DATA FOR THIS TASK:
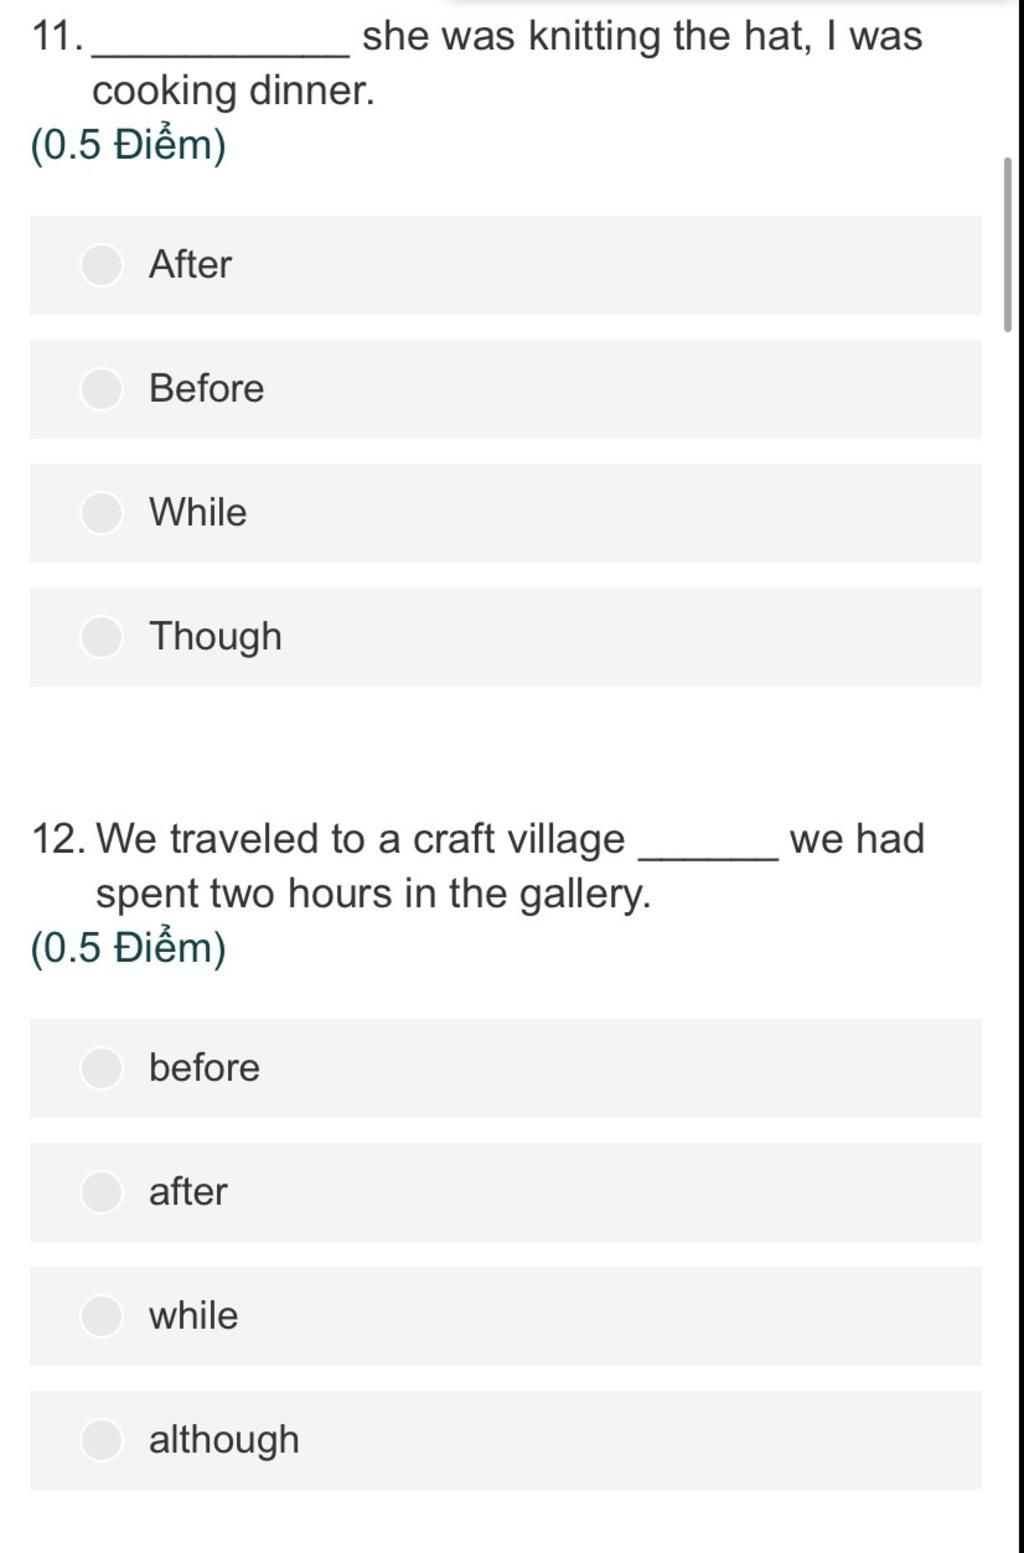
Task: Select 'although' radio option in question 12
Action: click(x=101, y=1440)
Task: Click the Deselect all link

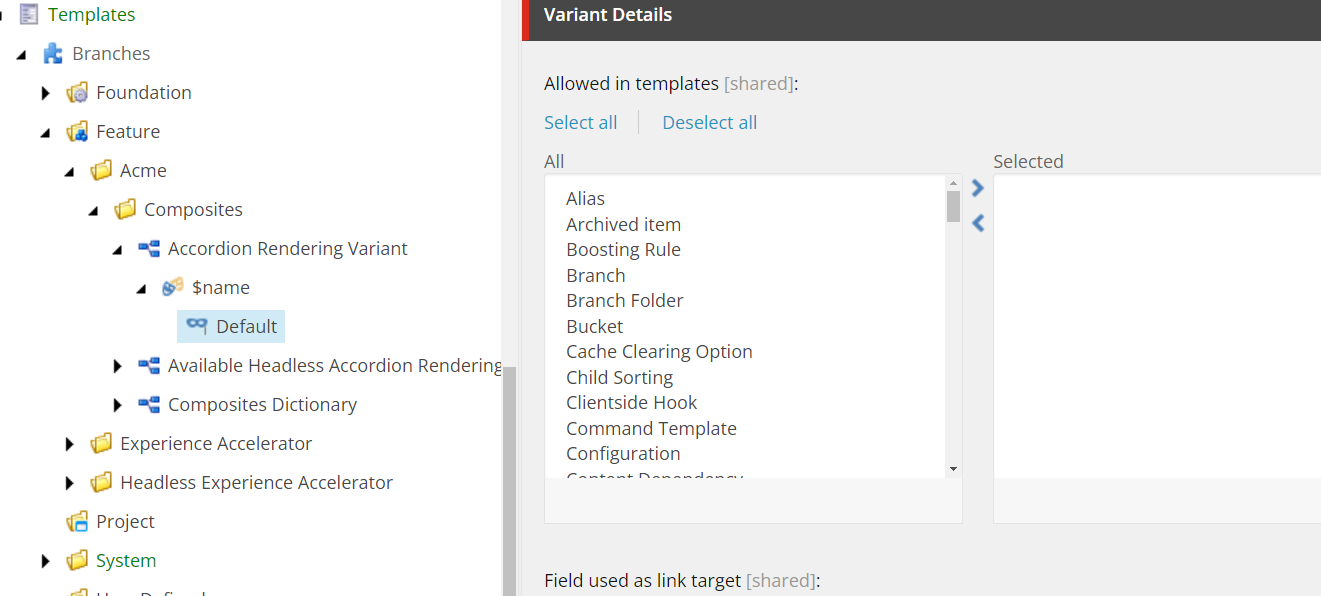Action: coord(709,123)
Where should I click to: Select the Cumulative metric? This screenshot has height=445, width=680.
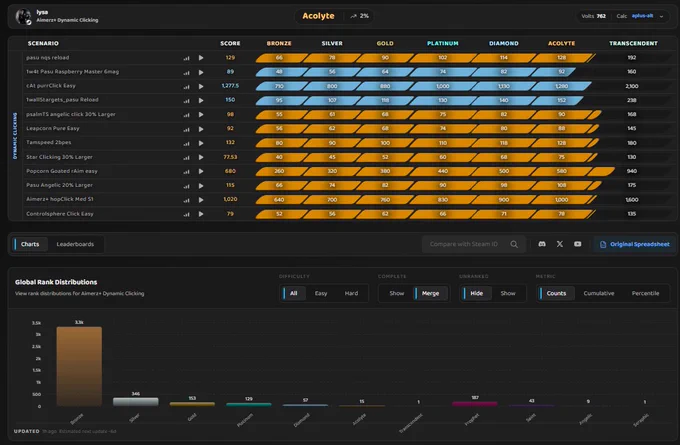click(x=598, y=293)
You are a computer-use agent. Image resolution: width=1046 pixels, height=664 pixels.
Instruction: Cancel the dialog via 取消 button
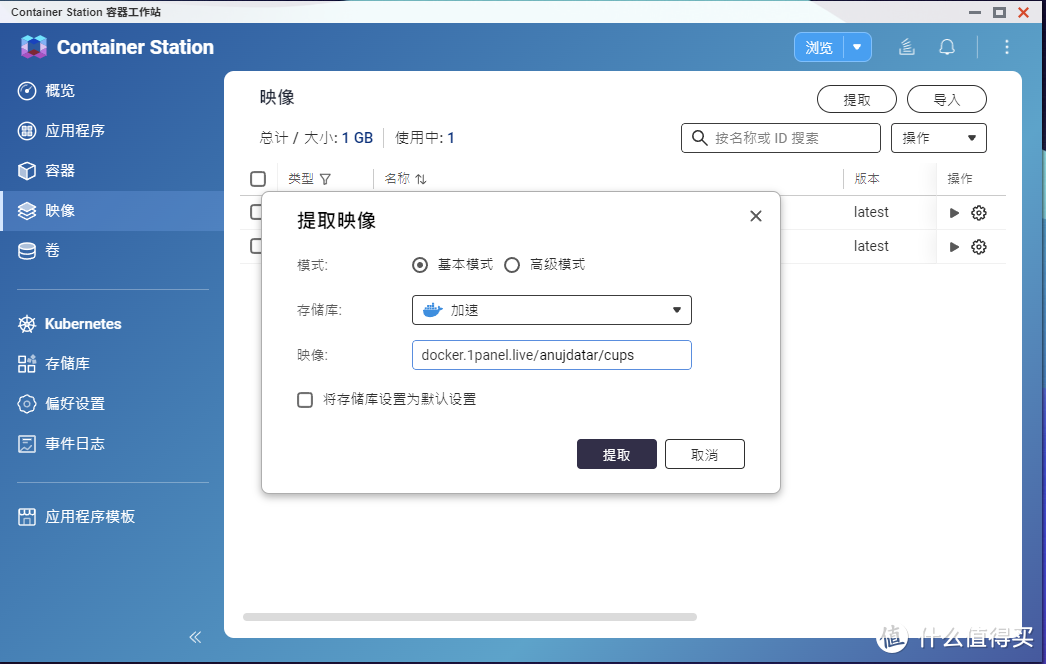(x=704, y=454)
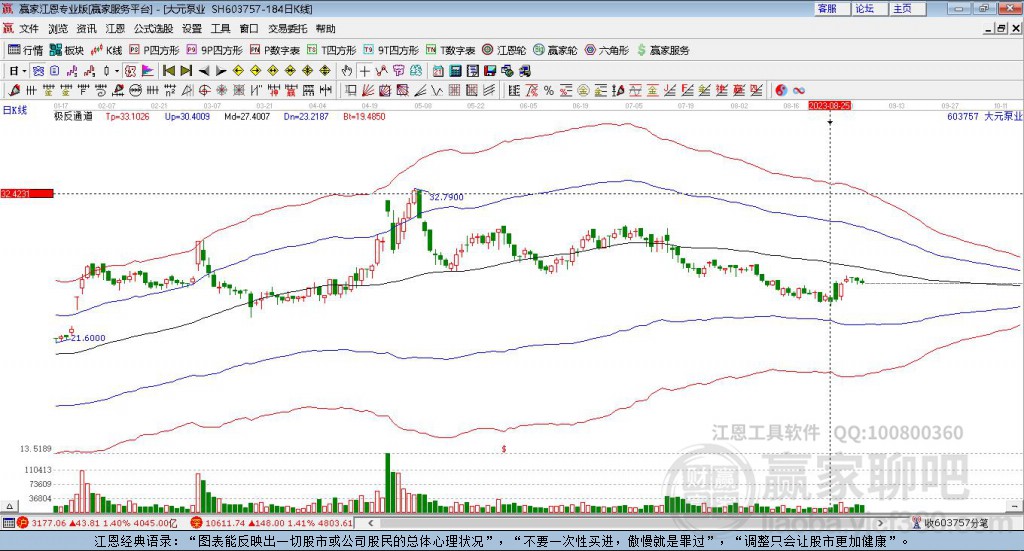Click the percent retracement drawing tool
Viewport: 1024px width, 551px height.
(x=548, y=91)
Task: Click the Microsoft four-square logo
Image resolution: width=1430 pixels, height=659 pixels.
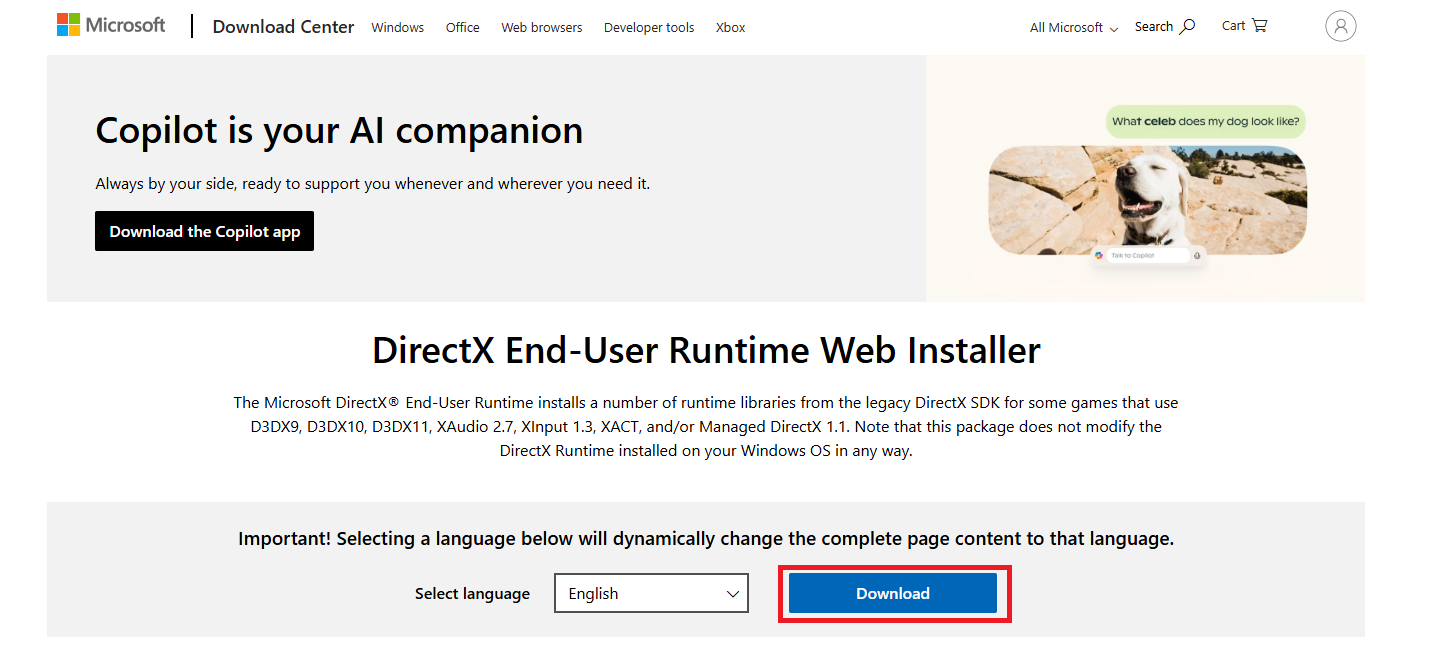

EXERCISE: All that is needed is the lines from the line holding "Instruction: Cancel the dialog via 取消 button" to the final line of the listing above, repeated exactly, pictures excluded.

ANSWER TO THE PROBLEM:
Instruction: Cancel the dialog via 取消 button
(x=704, y=454)
Click the percent retracement drawing tool
Viewport: 1024px width, 551px height.
(x=548, y=91)
Task: Click the Microsoft four-square logo
Image resolution: width=1430 pixels, height=659 pixels.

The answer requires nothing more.